Reversing, the state high court noted that under Georgia’s UM benefits statute, benefits are based on whether the injured party’s UM coverage exceeds the tortfeasor’s full liability coverage minus payments of “other claims or otherwise.” The purpose of the statute is to place insureds in the same position they would have been in had the uninsured motorist had liability coverage—to protect them as to their actual losses within the limits of the policies of which they are beneficiaries. The court said this underlying purpose must guide the case because a hospital lien does not involve an insurer’s subrogation rights.
The court noted that the state’s hospital lien statute recognizes that a hospital is entitled to bill a patient directly for its services and to rely solely on the patient to pay for those services. To ensure that the hospital receives payment, the statute grants it a lien against the patient’s recovery from the tortfeasor, permitting it to step into the insured’s shoes for purposes of receiving payment from the tortfeasor’s insurer. Because the tortfeasor in this case carried a $25,000 policy that was payable to Adams, the lien attached to this payment, and Nationwide was required to pay the hospital—which stepped into Adams’s shoes—the amount necessary to satisfy the bill for which he was responsible.
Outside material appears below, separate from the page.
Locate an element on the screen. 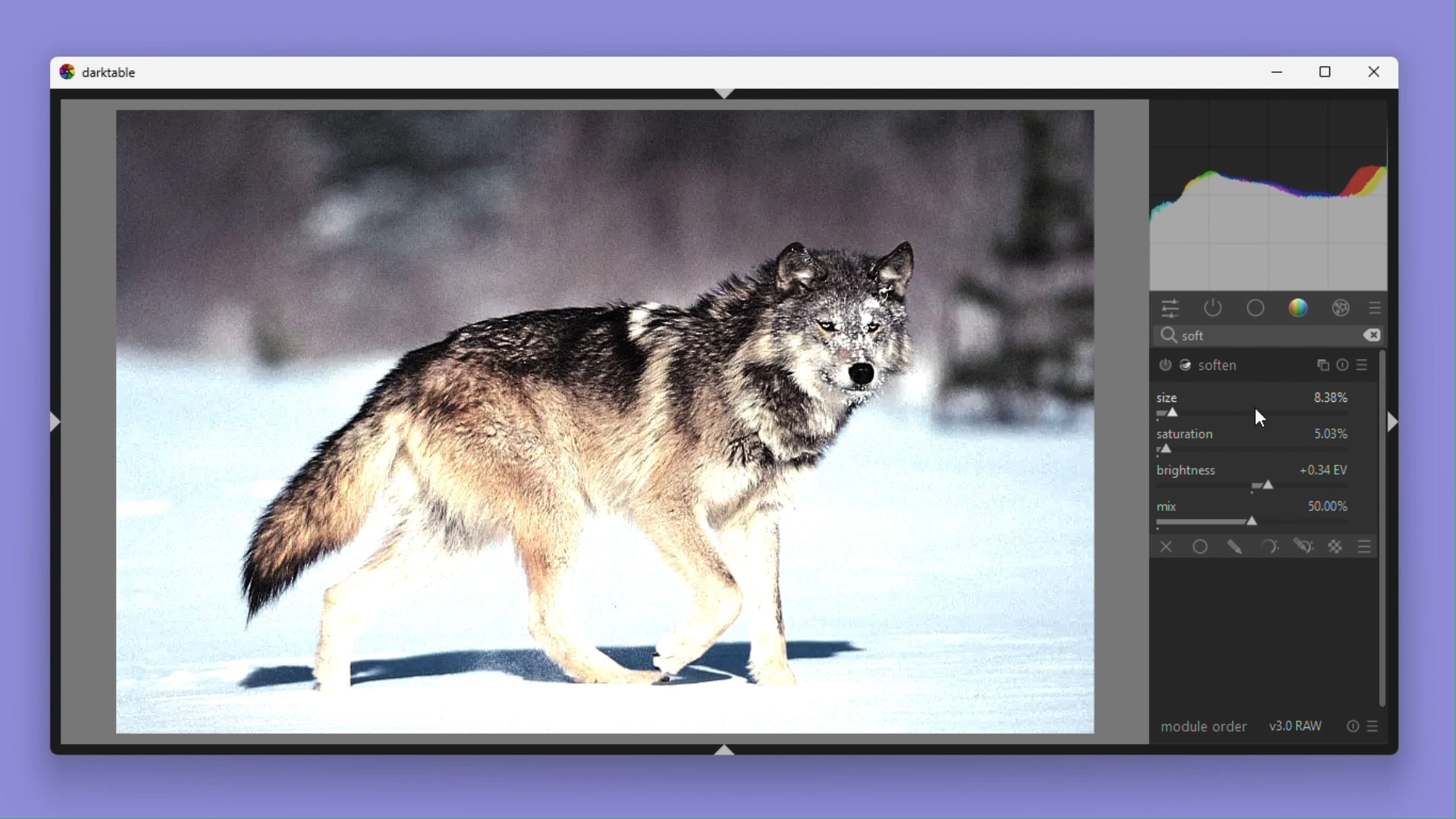 This screenshot has height=819, width=1456. Saturation  is located at coordinates (1189, 433).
Under these circumstances, the court reasoned, the payment to the hospital was not a payment of “other claims or otherwise” under the UM statute because satisfaction of the bill inured directly to Adams’s benefit. As such, the court concluded, payment of the lien should not be subtracted from the tortfeasor’s total liability coverage for purposes of determining Adams’s UM coverage.
Citation: State Farm Mut. Auto. Ins. Co. v. Adams, 2010 WL 5060240 (Ga. Nov. 30, 2010).